Answer these questions from the text below on Clatsop County's emergency medical services:
(a) When is the assessment report expected to go to the board?
(b) Which commissioner asked how much community volunteers are part of the project?
(c) What agreement will the planned amendment extend, and for how long?

Text excerpt:
########################################

Justin Gibbs, ambulance service area administrator, told the Clatsop County Board of Commissioners that recent state EMS modernization laws and ongoing rulemaking make now the right time to assess and strengthen the county’s emergency medical services.
Brent Van Culin of Brent Van Culin LLC outlined a three-part project: a system assessment and stakeholder engagement; a policy- and strategy-development phase; and a final set of draft policies and agreements. Van Culin said the assessment will incorporate input from hospitals, transport providers, first responders and community stakeholders and be delivered to the board in a mid‑July report, with a follow-up work session in August.
Van Culin identified several emerging themes from stakeholder interviews, including "a dispatch fragmentation that's leading to delays and activation of first responders and transport agencies," response-time challenges in South County and other rural coverage gaps, and concerns about financial transparency and equitable cost sharing across agencies. He also noted a strength: most county agencies operate under a single medical director and the county benefits from having a helicopter‑based critical‑care resource.
Commissioners asked how volunteers and wider emergency‑management planning would be included. "How much are the community volunteers part of it?" Commissioner Thompson asked. Van Culin said volunteers are represented through fire chief groups and station visits and that additional stakeholder groups can be added at the commissioners' discretion. Justin Gibbs said the EMS work is aligned with the county’s emergency operations plan update and annex development, which he said will allow integration of volunteer groups in specific response annexes.
Gibbs told the board staff will bring a formal item later this month: "It'll be an amendment to the franchise agreement with Medex, to extend that agreement for an additional year, based on, you know, this assessment," he said, explaining staff believe an extension would be in the public interest while the assessment and rulemaking proceed.
The presentation did not include a request for immediate policy changes; commissioners asked for continued outreach, data on response times, and clarity on proposed timelines. The assessment report, as described by presenters, is expected in mid‑July and will return to the board for discussion at the August work session.

########################################

Data for review:

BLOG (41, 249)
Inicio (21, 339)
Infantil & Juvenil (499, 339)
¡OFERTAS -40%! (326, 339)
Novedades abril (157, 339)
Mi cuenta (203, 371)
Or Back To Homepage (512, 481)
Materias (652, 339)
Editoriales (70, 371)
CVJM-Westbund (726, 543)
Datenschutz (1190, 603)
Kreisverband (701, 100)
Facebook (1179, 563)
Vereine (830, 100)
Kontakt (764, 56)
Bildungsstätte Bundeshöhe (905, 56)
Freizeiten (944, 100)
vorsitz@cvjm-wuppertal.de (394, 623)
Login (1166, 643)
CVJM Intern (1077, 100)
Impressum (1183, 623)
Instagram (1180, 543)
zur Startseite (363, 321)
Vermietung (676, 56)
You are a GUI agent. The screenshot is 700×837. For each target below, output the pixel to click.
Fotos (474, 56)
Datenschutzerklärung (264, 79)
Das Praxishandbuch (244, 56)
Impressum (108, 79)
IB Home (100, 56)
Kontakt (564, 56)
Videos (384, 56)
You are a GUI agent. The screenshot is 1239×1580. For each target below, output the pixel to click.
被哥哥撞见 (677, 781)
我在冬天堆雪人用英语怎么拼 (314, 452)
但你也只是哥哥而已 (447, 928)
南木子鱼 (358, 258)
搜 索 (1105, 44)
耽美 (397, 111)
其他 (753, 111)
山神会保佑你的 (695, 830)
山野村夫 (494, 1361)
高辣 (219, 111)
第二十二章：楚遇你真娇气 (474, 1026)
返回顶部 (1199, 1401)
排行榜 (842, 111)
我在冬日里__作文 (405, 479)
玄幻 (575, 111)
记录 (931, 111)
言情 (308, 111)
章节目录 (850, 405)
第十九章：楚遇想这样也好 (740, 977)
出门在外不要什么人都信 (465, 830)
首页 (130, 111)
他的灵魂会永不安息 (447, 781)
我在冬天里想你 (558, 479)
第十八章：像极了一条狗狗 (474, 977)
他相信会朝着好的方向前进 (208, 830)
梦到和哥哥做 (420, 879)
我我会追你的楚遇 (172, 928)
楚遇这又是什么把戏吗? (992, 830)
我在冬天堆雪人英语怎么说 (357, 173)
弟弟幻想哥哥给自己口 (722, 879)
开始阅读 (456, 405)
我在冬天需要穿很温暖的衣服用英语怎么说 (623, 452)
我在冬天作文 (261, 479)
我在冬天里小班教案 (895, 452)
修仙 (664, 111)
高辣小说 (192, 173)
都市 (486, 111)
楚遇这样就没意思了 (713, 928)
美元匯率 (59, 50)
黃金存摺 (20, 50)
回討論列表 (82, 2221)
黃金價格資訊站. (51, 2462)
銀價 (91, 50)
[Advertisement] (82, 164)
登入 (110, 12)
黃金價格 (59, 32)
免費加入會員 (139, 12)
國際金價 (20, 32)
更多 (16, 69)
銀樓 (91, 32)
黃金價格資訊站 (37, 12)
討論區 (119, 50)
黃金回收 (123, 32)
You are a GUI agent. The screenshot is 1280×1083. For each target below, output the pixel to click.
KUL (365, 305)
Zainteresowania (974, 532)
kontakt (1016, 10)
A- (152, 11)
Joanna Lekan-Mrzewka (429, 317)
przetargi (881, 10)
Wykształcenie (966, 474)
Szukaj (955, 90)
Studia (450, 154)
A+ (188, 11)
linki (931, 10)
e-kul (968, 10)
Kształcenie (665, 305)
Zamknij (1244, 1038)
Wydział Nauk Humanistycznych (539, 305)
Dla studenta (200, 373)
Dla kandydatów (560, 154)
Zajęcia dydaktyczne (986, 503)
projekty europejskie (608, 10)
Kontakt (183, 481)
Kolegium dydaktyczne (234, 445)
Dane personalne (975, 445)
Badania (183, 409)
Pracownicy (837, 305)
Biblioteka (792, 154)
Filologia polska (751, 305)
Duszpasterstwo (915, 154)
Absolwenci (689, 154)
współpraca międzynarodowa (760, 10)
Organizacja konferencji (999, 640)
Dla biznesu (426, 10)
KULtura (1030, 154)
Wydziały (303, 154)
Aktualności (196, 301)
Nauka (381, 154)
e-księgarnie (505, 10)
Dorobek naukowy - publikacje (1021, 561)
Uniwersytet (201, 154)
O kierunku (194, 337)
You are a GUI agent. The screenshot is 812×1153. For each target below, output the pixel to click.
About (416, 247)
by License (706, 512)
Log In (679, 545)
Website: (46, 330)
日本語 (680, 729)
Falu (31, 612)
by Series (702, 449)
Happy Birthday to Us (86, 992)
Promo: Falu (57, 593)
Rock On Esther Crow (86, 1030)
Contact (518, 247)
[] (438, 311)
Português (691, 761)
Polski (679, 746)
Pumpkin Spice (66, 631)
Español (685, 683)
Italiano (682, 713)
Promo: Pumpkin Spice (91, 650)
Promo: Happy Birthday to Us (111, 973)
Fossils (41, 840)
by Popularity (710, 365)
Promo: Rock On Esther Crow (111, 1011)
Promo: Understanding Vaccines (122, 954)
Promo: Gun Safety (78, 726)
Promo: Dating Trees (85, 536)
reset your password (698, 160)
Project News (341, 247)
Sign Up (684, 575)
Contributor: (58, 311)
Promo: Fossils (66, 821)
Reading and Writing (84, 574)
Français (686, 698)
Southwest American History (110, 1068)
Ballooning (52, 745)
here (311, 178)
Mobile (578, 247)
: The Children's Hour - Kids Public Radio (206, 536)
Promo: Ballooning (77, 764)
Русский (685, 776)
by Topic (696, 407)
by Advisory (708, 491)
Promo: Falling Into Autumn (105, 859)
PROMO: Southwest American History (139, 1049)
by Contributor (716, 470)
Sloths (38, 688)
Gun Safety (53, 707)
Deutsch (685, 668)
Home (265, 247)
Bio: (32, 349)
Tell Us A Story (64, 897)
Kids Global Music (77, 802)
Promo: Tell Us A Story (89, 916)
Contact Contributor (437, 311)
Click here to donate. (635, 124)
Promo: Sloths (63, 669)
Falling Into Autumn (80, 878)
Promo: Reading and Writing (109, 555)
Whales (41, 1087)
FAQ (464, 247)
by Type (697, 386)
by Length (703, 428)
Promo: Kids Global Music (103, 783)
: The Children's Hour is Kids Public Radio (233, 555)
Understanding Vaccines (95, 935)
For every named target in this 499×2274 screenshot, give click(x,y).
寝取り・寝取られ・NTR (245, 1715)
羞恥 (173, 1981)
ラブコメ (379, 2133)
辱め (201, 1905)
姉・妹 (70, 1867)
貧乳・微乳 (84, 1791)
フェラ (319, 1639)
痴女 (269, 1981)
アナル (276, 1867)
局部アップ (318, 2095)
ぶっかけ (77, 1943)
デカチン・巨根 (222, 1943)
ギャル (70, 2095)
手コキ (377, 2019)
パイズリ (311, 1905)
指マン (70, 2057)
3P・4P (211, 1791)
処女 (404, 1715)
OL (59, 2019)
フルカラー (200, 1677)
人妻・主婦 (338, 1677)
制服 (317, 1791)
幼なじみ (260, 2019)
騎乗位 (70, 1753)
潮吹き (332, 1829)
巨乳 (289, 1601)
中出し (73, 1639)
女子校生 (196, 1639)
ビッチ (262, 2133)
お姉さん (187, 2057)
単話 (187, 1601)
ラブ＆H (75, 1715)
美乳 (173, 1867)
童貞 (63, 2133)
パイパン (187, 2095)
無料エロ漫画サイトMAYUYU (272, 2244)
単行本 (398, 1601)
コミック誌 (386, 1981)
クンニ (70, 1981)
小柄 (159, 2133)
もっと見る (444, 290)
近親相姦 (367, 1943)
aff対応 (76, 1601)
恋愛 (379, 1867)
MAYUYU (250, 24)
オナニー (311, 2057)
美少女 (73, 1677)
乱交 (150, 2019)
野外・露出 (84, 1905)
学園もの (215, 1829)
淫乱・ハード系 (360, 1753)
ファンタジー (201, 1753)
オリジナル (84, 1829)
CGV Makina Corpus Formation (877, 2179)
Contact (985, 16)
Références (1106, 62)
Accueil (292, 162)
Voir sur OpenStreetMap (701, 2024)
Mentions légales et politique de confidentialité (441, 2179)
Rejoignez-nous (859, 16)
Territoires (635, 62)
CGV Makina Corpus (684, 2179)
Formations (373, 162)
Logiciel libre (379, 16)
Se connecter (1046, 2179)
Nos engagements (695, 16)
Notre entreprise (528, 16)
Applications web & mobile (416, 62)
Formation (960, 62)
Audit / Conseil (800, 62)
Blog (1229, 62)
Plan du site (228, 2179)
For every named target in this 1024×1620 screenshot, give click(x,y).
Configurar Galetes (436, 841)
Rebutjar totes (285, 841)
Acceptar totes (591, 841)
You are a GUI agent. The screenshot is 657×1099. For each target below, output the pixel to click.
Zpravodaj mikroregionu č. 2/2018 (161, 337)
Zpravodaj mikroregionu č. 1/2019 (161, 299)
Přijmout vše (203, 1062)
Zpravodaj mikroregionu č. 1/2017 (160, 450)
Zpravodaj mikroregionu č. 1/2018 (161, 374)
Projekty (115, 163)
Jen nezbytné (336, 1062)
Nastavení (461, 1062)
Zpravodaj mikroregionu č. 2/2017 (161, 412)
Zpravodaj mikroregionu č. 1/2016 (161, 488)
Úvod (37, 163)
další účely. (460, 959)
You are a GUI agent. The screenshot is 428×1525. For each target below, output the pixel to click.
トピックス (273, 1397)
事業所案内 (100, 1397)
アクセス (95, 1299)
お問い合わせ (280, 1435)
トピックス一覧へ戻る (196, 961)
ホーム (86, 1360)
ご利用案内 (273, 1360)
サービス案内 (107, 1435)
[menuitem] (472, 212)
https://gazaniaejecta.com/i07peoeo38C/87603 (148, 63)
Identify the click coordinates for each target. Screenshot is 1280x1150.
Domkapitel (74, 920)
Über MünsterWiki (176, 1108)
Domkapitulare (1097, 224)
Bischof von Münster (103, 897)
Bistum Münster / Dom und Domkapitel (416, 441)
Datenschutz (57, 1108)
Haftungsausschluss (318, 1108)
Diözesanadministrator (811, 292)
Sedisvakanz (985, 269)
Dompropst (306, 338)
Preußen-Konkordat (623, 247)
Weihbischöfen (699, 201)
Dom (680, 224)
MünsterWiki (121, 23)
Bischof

########################################

Answer for this exercise:
(a) Mid-July.
(b) Commissioner Thompson.
(c) The franchise agreement with Medex, for an additional year.